50-Jähriger machte Anrainerin das Leben zur Hölle. Schließlich wurde er angeklagt.
Feldkirch Die Frau ist noch keine 40 Jahre alt und schon in Frühpension. Nach eigenen Angaben hat sie zwei Suizidversuche hinter sich, immer wieder kämpft sie gegen starke Depressionen. Das Verhalten ihres Nachbarn macht es ihr da nicht unbedingt leichter. Der gibt als Angeklagter beim Prozess am Landesgericht Feldkirch immerhin eines zu:„Es stimmt, ich habe den Reifen ihres E-Bikes zerstochen, aber ich habe das zwei Tage später wieder repariert“, sagt er und betont noch: „Auf eigene Kosten.”
Das mit den vorgeworfenen Drohungen hingegen würde nicht stimmen, das sei alles gelogen. Er bedrohe doch keine Frauen, sagt der 50-jährige Beschuldigte. Dass dann auch noch der Akku des Rades beschädigt sei, wäre ein Zufall. Er sei es jedenfalls nicht gewesen, versichert der Mann.
Eifersucht vermutet
Als Motiv für die angeblich unwahren Beschuldigungen nennt der Angeklagte Eifersucht. „Sie will mich unbedingt haben und ist deshalb eifersüchtig“, so seine Vermutung. Die betroffene Nachbarin aber streitet das als Zeugin vor Gericht vehement ab und schildert, wie ihr der Mitbewohner der Wohnanlage im Sparmarkt „Hure“ und „Schlampe“ nachgerufen habe.
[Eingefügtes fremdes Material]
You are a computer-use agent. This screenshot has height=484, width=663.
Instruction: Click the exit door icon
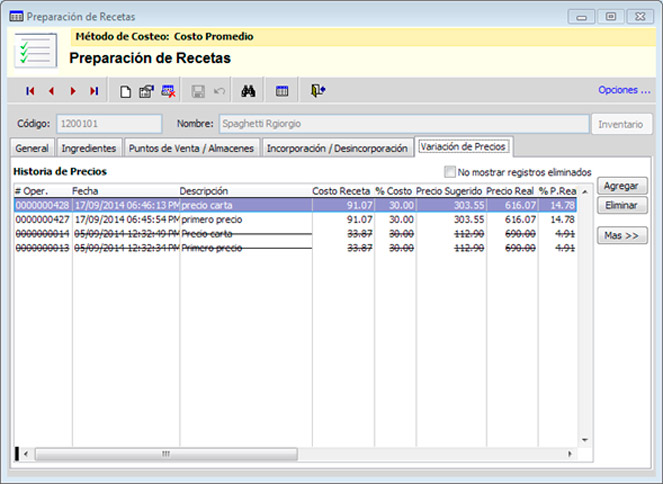point(318,91)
Sie hätte alles auf Video, außerdem gröle er auch oft herum, dass er es allen Ehemännern zeigen werde. Ihren Freund nenne er ständig einen „Zuhälter“. Doch nicht nur sie werde von dem seltsam auftretenden Mann belästigt, auch andere Frauen im Block hätten es nicht leicht mit ihm. Das gehe schon lange so und werde immer schlimmer statt besser. „Ich verbrenne dich!“, sei eine andere unheimliche Drohung, die der Angeklagte von sich gegeben hätte.
„Wie ein Zauberer“
Dann schildert die Zeugin noch, wie der Angeklagte zynisch zu ihr gesagt haben soll: „Kauf dir nur immer wieder neue Räder, ich lasse alle verschwinden.” Dabei habe er mit dem Finger geschnippt wie ein Zauberer, beschreibt die Befragte. Die Frau, die unter der Situation sehr leidet, scheint dem Gericht glaubwürdig. Der Arbeitslose wird zu 800 Euro teilbedingter Geldstrafe verurteilt, die Hälfte davon muss er bezahlen. „Ich bekämpfe die Entscheidung, denn ich bin unschuldig. Ich habe jetzt Zeit genug“, ist der 50-Jährige entrüstet über den Schuldspruch. Er ist entschlossen, „für Gerechtigkeit zu kämpfen”.